I feel like I'm in the throes of seasonal affect. I don't know if it's a matter of coming from a few days in the California sunshine to be smacked in the face by dry-ass blasts of misery whenever I turn a fucking corner (or even when I don't), or if it's just that said blasts of misery seem here to stay forever (if the world is supposed to be warming, don't we at least get a period of tropical enjoyment before we all have to start wrestling for water and shit?). Whatever. It's a dark time.
And then, adding insult to dry, cracked skin, I get this fucking message in my inbox:
I'm telling you, YouTube fosters the most idiotic way of assessing situations, no matter on what side of any given issue said idiot falls on. I don't understand how reporting on hatred is in any way inappropriate, and I really don't understand how anyone could watch that video and figure that whomever posted it condones the point of view represented (in case you missed it, it was from that doc about the Phelps family, and it featured kids spouting the anti-gay nonsense that's clearly been programmed in them). More and more, I feel like hyper-sensitivity just breeds moronic decisions.

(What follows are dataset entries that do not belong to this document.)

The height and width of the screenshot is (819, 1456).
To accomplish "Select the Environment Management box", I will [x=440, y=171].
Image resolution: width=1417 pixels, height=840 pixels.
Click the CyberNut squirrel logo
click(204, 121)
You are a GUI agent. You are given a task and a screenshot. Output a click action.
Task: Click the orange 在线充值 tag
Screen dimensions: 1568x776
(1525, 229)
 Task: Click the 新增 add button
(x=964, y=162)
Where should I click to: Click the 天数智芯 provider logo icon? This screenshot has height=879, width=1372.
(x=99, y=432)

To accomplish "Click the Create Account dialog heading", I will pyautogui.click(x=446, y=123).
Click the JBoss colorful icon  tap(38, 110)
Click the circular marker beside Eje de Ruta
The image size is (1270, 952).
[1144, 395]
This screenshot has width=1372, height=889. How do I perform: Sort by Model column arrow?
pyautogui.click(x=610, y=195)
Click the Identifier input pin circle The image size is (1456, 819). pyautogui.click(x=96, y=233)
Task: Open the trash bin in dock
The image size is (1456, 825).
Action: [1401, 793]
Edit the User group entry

But that's just me being dark again. Even before I got this email that now has YouTube death breathing down my neck, I was low. So on the subway yesterday, I tried to cheer myself up by listening to Groove Theory's "Tell Me." It usually seems to do the trick, but it didn't that time, so I let my '90s playlist play on and the next track was En Vogue's "Don't Let Go (Love)," which actually did make me feel better. That song has always been about hope to me -- it was the last thing the original lineup released together and it's one of the best things they've ever done. As morbid as it is, I find it really uplifting that one's final moment can also be the one that shines the brightest, not because of the finality, but in spite of it. Anyway, here it is:
I know, it's so queer to find hope in a fucking En Vogue song, but sometimes you gotta take it where you can get it, you know?